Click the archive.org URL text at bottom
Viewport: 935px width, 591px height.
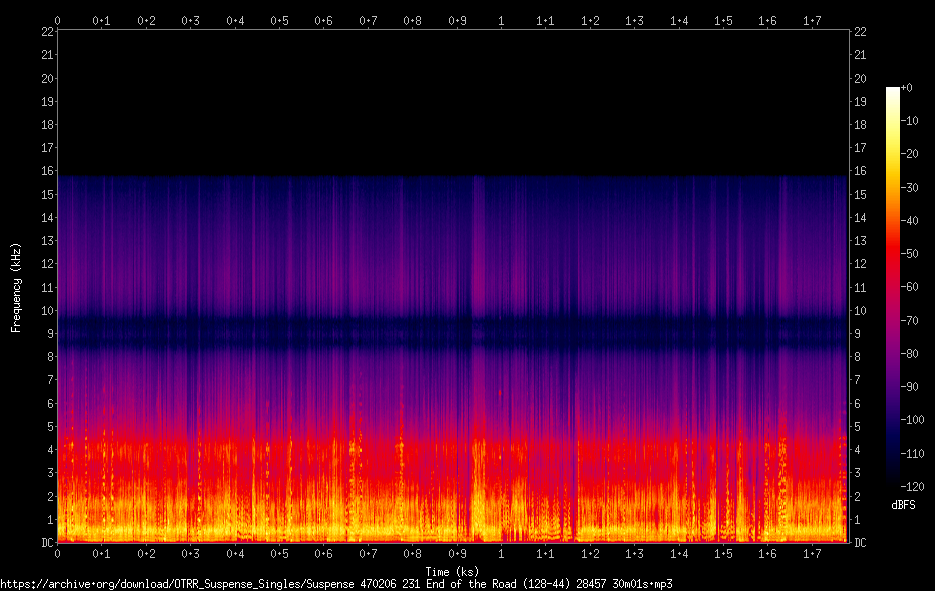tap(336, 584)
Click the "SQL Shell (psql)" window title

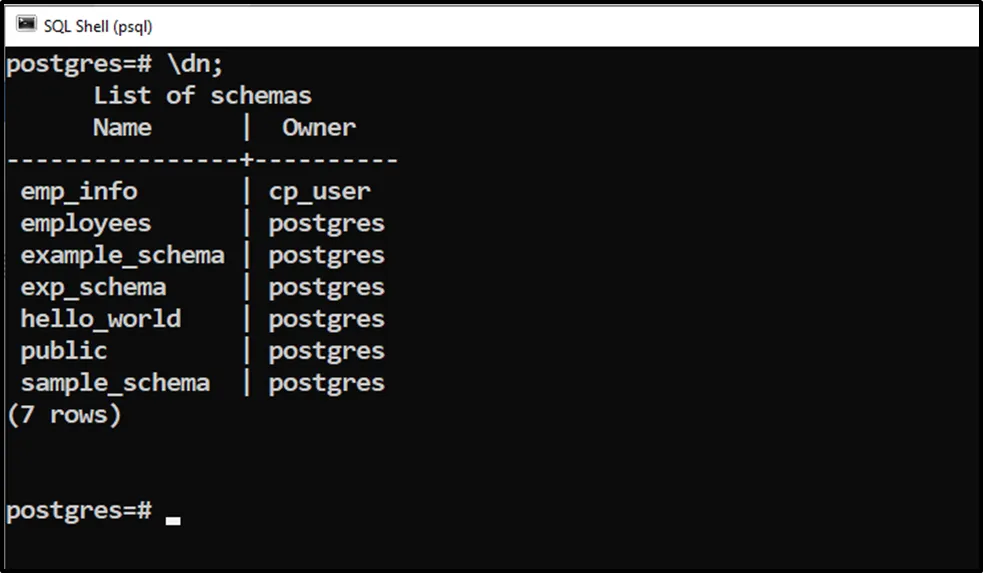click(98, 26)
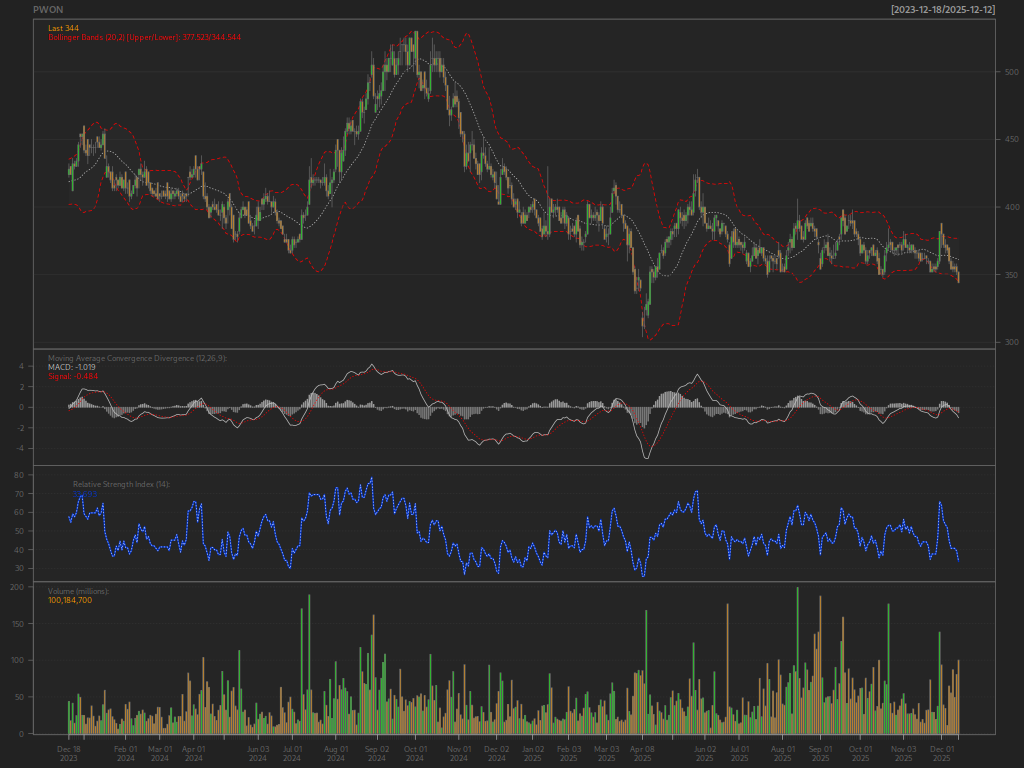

Problem to solve:
The task requires restating verbatim the lines from the one that holds "Viewport: 935px width, 591px height." through the end of the listing, both ends counted, and no pictures.

Exercise response:
Viewport: 935px width, 591px height.
tap(336, 584)
Click the "SQL Shell (psql)" window title

click(98, 26)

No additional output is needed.